More quotes from Gladwell on this subject include:

" ... it is really only experts who are able to reliably account for their reactions." (p. 310)

"... with experience we become expert at using our behavior and our training to interpret — and decode — what lies behind our snap judgments and first impresssions." (p. 316)

"This does not mean that when we are outside our areas of passion and expertise, our reactions are invariably wrong. It just means they are shallow. They are hard to explain and easily disrupted. They aren't grounded in real understanding." (p. 318)

This last quote points up the idea that even experts in field A are prone to shallow reactions in field B, an area they haven't studied intensively.

I suspect I'm in that very position of having shallow reactions with respect to the hot-button issues that confront my church and society today and divide conservatives and liberals. When one of these issues pops into view, I immediately climb into either my blue boxing trunks or my red boxing trunks, depending (I suppose) on how I'm feeling that day. But I admit that my gut reactions — whether they happen to be right or wrong — are shallow and easily disrupted. Next time the same issue comes up, you may well find me wearing a different set of trunks.

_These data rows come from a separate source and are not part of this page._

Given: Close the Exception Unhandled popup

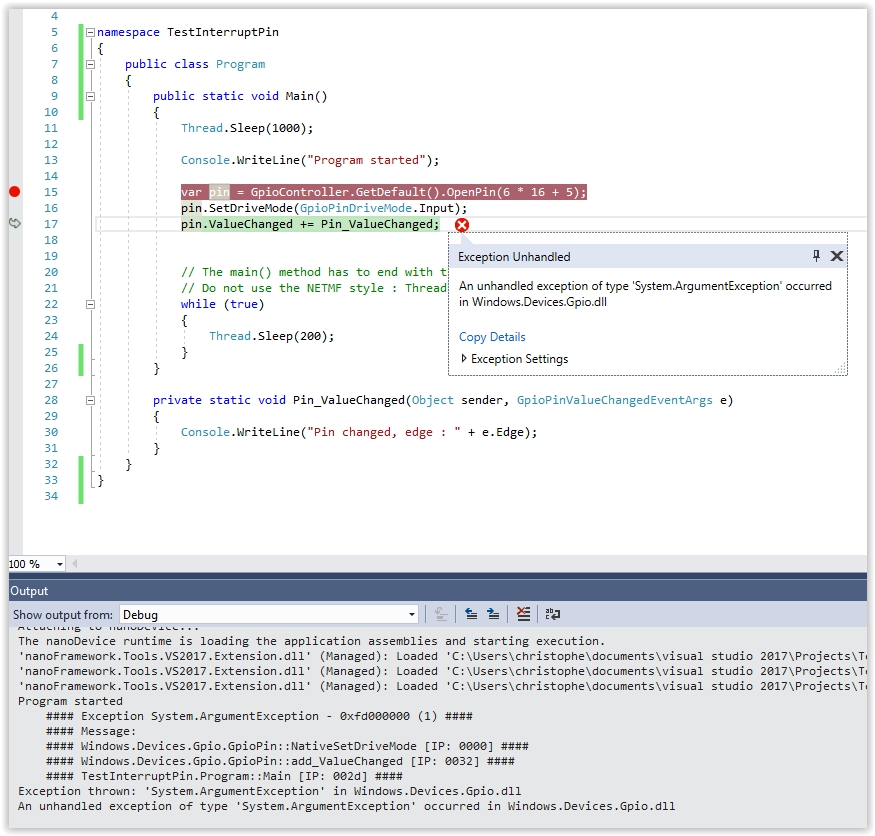Looking at the screenshot, I should point(837,256).
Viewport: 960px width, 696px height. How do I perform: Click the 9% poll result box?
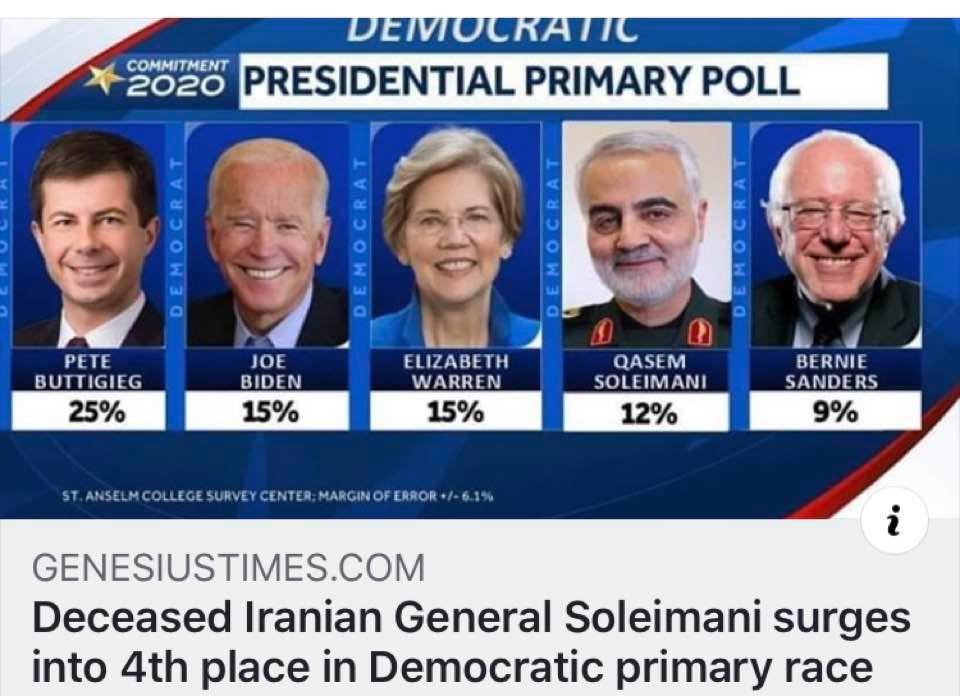pyautogui.click(x=836, y=411)
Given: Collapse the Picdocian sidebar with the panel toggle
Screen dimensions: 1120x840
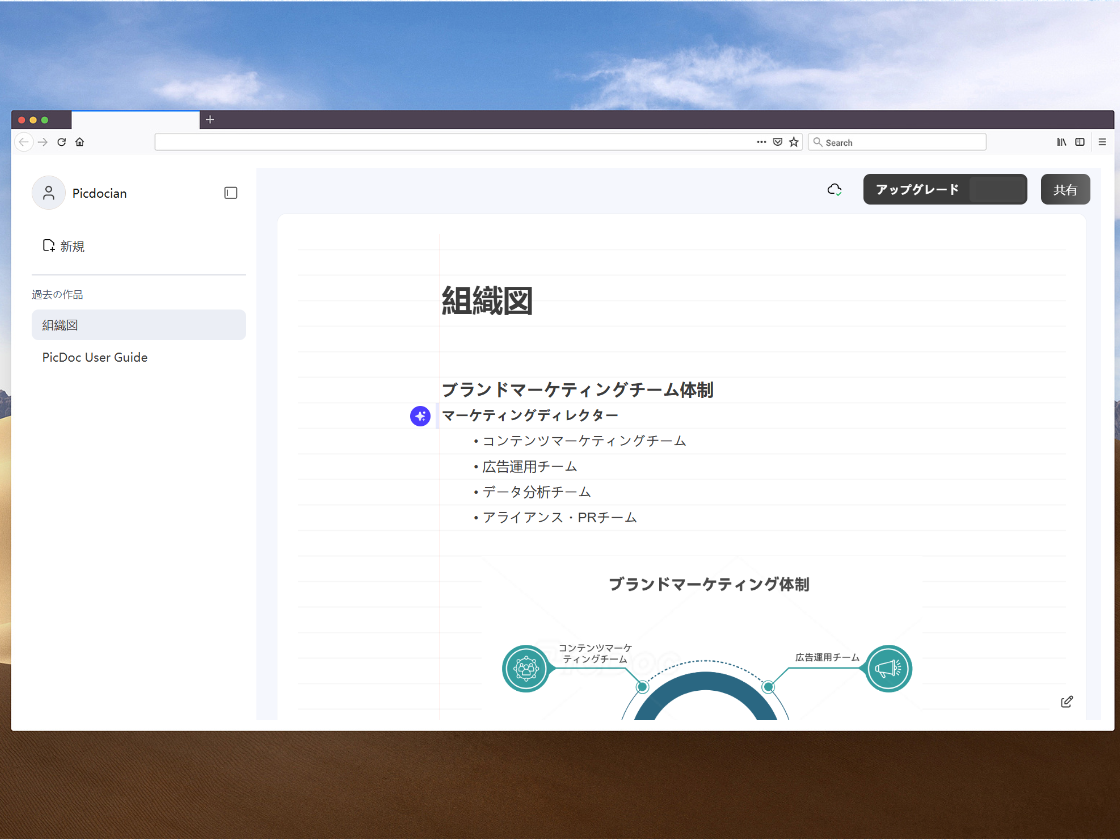Looking at the screenshot, I should coord(231,192).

So I would say to Ron Rolheiser that we have to do more than simply accept the tensions within our church, and by extension within the larger society. We have to go deeper than that. We have to do what all experts do: tunnel through the "locked door" behind which Malcolm Gladwell says our adaptive unconscious carries out its functions. We must learn to justify our reflexes, not just to ourselves but to one another.

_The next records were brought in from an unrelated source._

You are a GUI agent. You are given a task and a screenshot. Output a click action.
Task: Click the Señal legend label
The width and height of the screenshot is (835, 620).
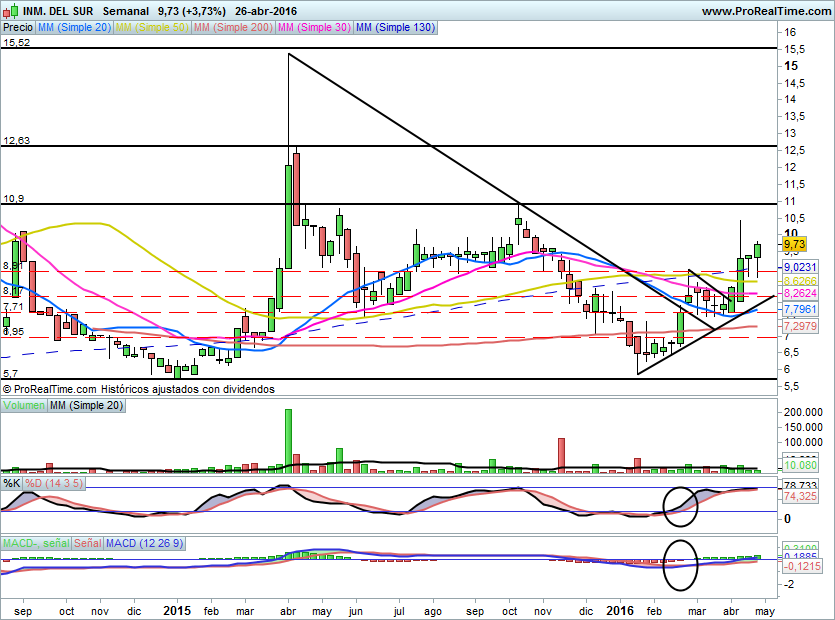pos(87,543)
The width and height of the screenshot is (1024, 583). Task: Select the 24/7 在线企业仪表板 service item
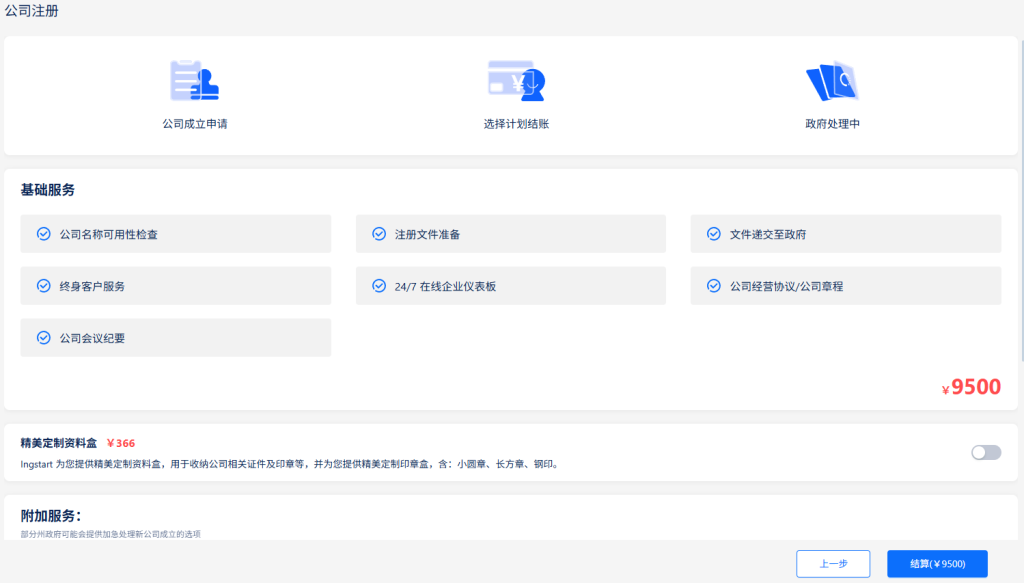510,285
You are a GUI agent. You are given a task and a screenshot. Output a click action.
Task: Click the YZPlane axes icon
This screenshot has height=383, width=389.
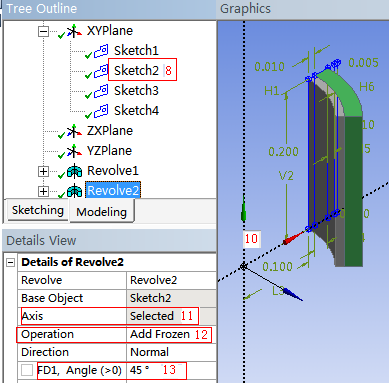click(x=74, y=151)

If we prefer (to take a quotidian analogy Gladwell employs) Coke to Pepsi, we must discover how the reasons for our judgments relate to objectively discernible aspects of the reality we are judging. We each have to get our reasoning mind and our adaptive unconscious singing from the same hymn book. Only then can we begin to have meaningful discussions amongst ourselves by means of which to heal the tensions we are dutifully accepting.